The many health and economic benefits of reducing tobacco use should spur countries to act now to fully implement the proven strategies called for by the WHO Framework Convention on Tobacco Control (FCTC) including large pictorial health warnings, advertising bans, higher tobacco taxes and 100 percent smoke-free laws. In particular, significant increases in tobacco taxes are not only highly effective at reducing tobacco use, but also raise revenues that can be used for economic development activities.
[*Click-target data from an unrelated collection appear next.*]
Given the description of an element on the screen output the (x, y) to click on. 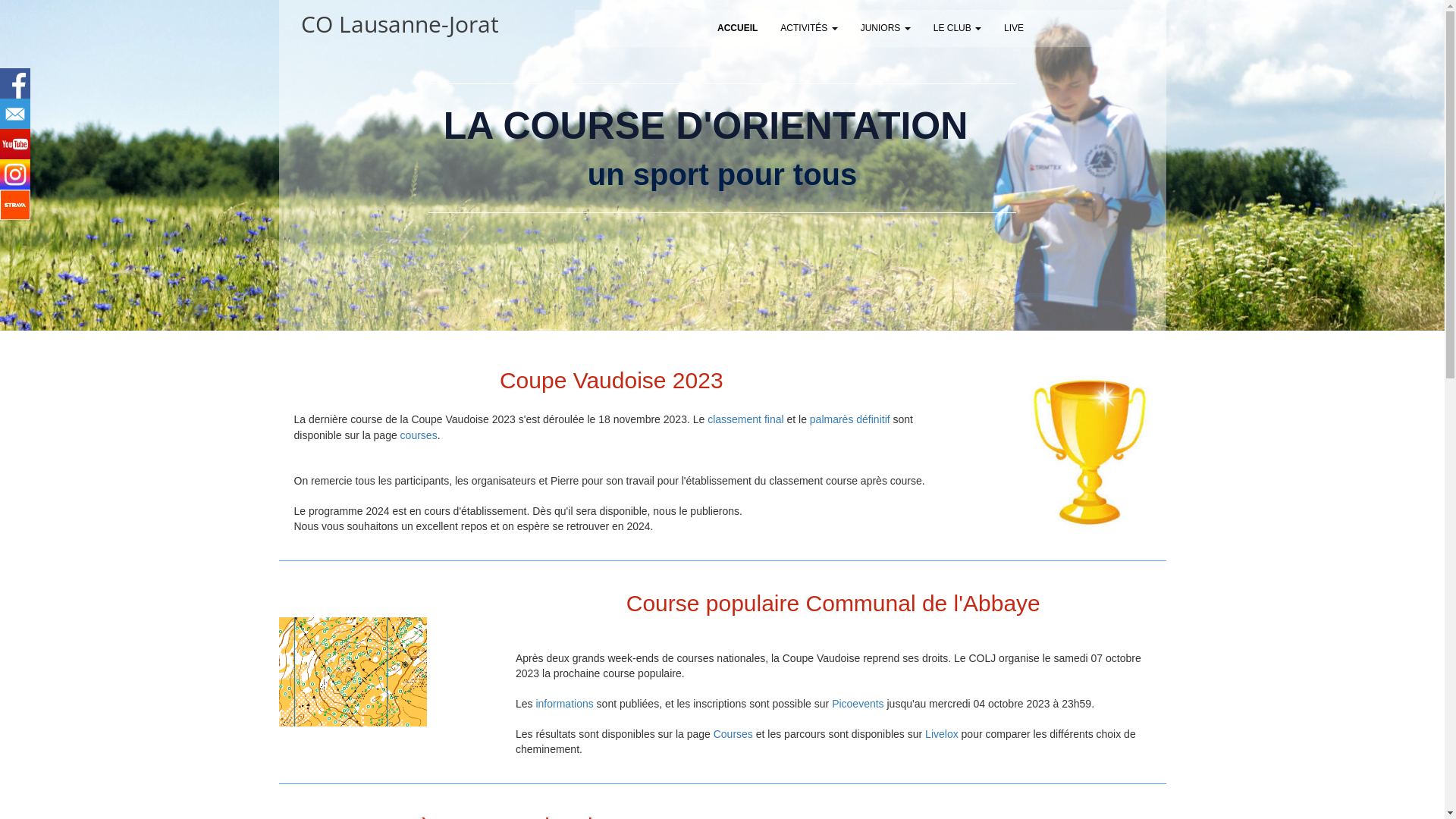
classement final Element type: text (745, 419)
Livelox Element type: text (941, 734)
LIVE Element type: text (1013, 28)
ACCUEIL Element type: text (737, 28)
JUNIORS Element type: text (885, 28)
informations Element type: text (564, 703)
courses Element type: text (418, 435)
CO Lausanne-Jorat Element type: text (399, 24)
LE CLUB Element type: text (957, 28)
Picoevents Element type: text (857, 703)
Courses Element type: text (733, 734)
Given the description of an element on the screen output the (x, y) to click on. 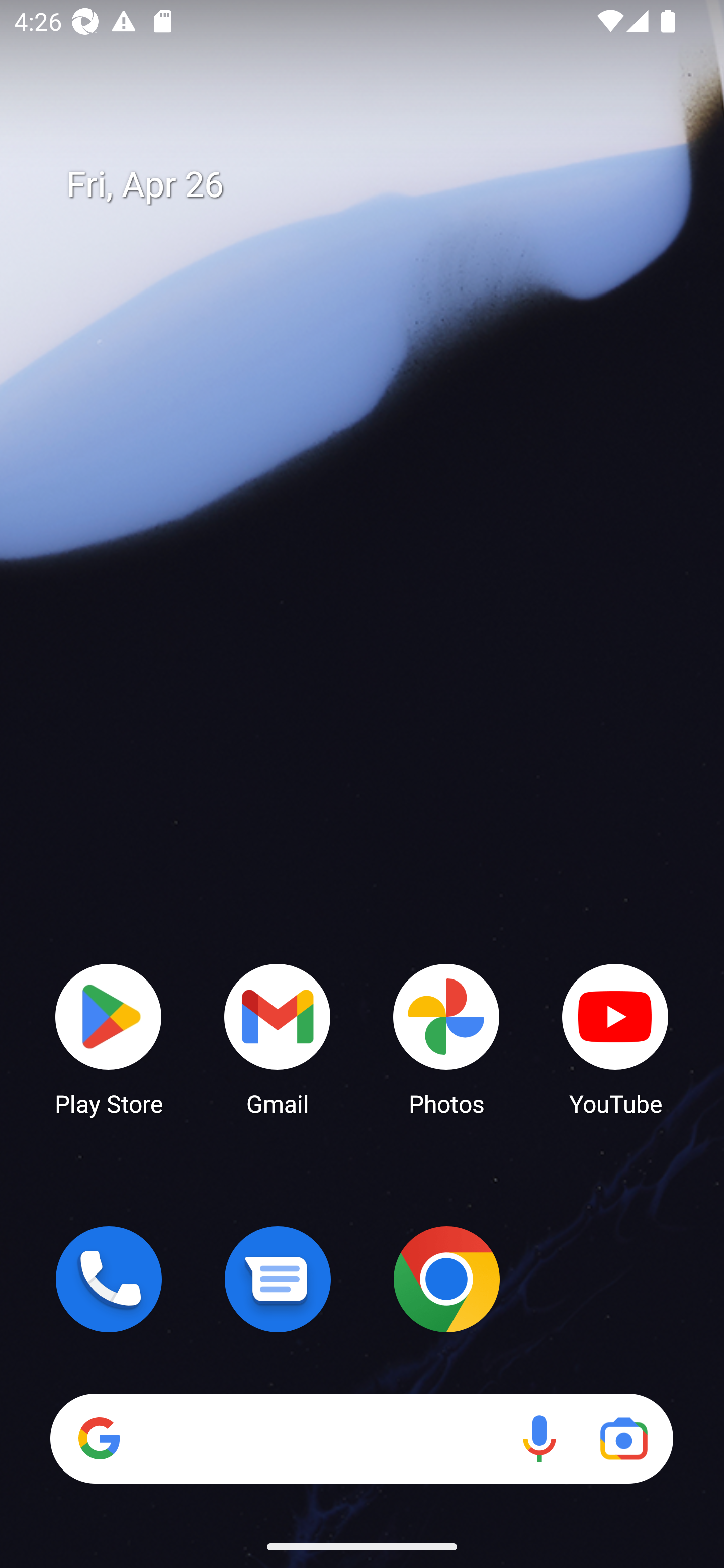
Fri, Apr 26 (375, 184)
Play Store (108, 1038)
Gmail (277, 1038)
Photos (445, 1038)
YouTube (615, 1038)
Phone (108, 1279)
Messages (277, 1279)
Chrome (446, 1279)
Search Voice search Google Lens (361, 1438)
Voice search (539, 1438)
Google Lens (623, 1438)
Given the description of an element on the screen output the (x, y) to click on. 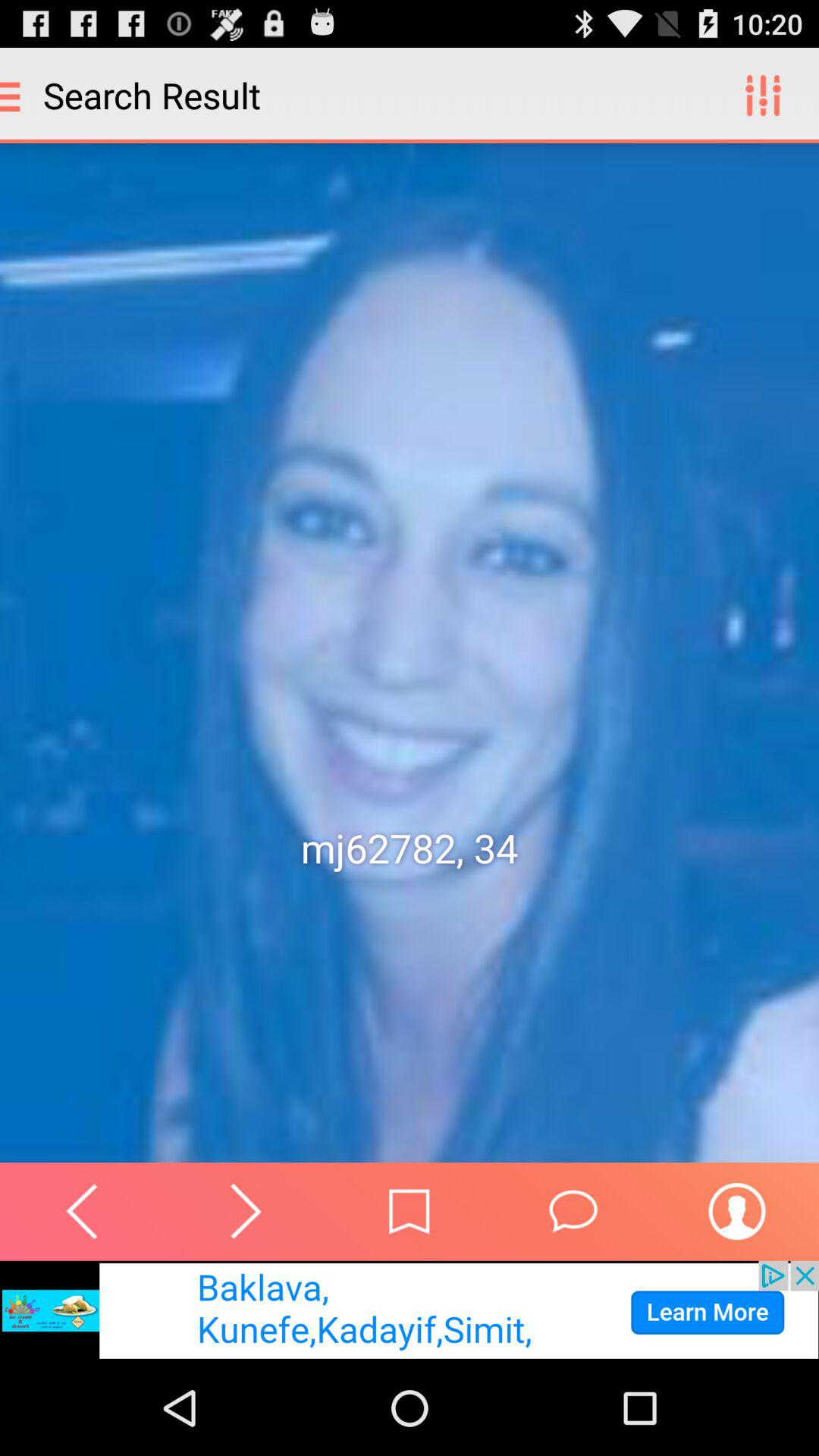
select the chat icon on the web page (573, 1211)
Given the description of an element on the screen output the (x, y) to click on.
Around the world, tobacco use places an enormous burden on national economies caused by increase health-care costs and decreased productivity. Tobacco use only deepens poverty as poor and vulnerable populations spend less on essentials such as food, education and health care. With nearly 80 percent of the world’s smokers living in low-and middle- income countries, these nations face increased challenges to achieving their development goals. Reducing tobacco use, especially among the world’s poorest populations, will improve individual health, increase household spending on food and education, and improve economic productivity.
Globally, tobacco companies remain the greatest obstacle to ending the tobacco epidemic once and for all. From threatening governments to suing countries, the tobacco industry leaves no stone unturned in efforts to delay, stop and weaken the proven policies called for by the FCTC.
But countries are fighting back. Earlier this month it was reported that Australia had defeated Philip Morris International in an international lawsuit aimed at dismantling the country’s plain packaging law. In 2016, international courts ruled in favor of Uruguay’s public health measures in a case brought by Philip Morris and other international tobacco companies. The tobacco industry has suffered similar legal defeats in the United Kingdom and European Union, proving that despite the deep-pockets of tobacco companies, evidence-based measures to alleviate the harms of tobacco use are holding up in courts around the world.
On this year’s World No Tobacco Day, countries are reminded that now is the time to take action to reduce the devastating burden of tobacco use. With strong implementation of the policies called for by the FCTC, countries can take a giant step to attain development goals and save lives. Without urgent and sustained action by more nations, tobacco use will kill one billion people this century.